Humans are good at guilt. You likely won’t find a Philip Roth novel without a character (or many) experiencing loads of it. Rabbit Angstrom felt endless remorse before shrugging each instance off. Novelists have a field day with guilt because so do humans. Well, some of us relate; an intriguing new study shows that if you’re prone to guilt, you’re likely a trustworthy person.
Published in the Journal of Personality and Social Psychology, the researchers begin by citing a common dilemma:
Existing trust research has disproportionately focused on what makes people more or less trusting, and has largely ignored the question of what makes people more or less trustworthy.
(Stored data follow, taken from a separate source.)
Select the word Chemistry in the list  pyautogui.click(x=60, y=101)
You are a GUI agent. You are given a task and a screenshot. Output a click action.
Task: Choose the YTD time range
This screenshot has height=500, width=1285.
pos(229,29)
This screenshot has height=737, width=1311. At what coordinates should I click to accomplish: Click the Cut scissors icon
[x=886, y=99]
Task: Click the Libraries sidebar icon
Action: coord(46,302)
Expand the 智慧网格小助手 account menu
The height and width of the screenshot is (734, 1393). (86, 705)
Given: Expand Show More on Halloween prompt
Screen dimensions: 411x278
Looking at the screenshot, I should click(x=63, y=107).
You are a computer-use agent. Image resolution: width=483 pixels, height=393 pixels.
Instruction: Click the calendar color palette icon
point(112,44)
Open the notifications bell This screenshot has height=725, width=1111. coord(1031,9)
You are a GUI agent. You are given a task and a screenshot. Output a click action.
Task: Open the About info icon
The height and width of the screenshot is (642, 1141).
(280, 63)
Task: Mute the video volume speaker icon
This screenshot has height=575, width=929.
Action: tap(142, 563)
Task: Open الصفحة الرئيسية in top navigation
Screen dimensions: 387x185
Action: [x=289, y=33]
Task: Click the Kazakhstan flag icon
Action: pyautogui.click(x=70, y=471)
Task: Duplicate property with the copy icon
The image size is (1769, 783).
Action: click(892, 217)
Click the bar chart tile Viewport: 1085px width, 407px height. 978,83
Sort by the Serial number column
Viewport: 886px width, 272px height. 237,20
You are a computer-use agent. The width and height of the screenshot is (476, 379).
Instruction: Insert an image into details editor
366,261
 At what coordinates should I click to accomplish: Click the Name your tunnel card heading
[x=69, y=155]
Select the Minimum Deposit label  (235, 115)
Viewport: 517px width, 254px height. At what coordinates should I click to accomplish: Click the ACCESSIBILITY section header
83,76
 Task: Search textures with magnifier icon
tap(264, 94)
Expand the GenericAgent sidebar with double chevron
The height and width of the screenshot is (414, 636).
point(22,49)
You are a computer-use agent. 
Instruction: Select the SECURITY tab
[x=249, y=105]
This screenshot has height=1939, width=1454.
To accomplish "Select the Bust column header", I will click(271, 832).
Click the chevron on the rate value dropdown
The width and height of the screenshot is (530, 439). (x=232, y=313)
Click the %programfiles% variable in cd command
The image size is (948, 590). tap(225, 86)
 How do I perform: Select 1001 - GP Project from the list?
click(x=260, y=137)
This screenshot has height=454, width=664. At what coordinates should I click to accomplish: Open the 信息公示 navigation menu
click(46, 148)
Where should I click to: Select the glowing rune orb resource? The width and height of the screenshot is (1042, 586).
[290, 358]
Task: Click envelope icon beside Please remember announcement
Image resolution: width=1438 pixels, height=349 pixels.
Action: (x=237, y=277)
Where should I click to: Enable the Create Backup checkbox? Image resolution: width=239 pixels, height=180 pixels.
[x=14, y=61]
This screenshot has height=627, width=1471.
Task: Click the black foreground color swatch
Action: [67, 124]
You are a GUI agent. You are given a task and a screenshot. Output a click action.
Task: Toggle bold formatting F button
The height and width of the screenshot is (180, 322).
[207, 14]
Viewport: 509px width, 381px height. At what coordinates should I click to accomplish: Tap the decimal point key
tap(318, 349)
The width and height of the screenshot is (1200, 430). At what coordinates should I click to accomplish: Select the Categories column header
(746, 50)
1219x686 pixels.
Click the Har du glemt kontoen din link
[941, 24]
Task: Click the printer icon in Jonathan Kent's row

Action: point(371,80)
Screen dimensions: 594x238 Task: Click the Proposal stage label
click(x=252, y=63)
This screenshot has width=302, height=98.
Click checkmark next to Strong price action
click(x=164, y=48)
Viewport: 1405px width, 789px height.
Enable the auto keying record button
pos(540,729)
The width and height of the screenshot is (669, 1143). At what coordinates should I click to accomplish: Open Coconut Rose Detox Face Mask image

Through a series of six economic games, volunteers were tested on their behaviors and motives. Those who scored highest in “guilt-proneness” consistently returned more money than those who scored low on that mark.
Unlike the sensation of guilt we feel after committing a questionable deed, guilt-proneness is the anticipation of the guilt we feel even before the act takes place. Those who feel guilt-prone turn out to take more interpersonal responsibility for their actions while being less likely to exploit others for personal gain.
Guilt-proneness turned out to be a more reliable predictor of trustworthiness than the other five personality traits that were tested: agreeableness, conscientiousness, extraversion, neuroticism, and openness.
In conclusion, the researchers offer advice on learning who to trust:
Trust and trustworthiness are critical for effective relationships and effective organizations. Individuals and institutions incur high costs when trust is misplaced, but people can mitigate these costs by engaging in relationships with individuals who are trustworthy. Our findings extend the substantial literature on trust by deepening our understanding of trustworthiness: When deciding in whom to place trust, trust the guilt-prone.
Chicago Booth Assistant Professor Emma Levine, one of the researchers behind the study, suggests empowering employees with feelings of responsibility for their behavior as a means of building trust in the company. Extrapolating from this, we can imagine the same situation holds true in other situations, such as relationships.
We’ll never know much guilt helped Calvin heal following the abduction of Hobbes. The tiger magically returned the following Sunday for another adventure.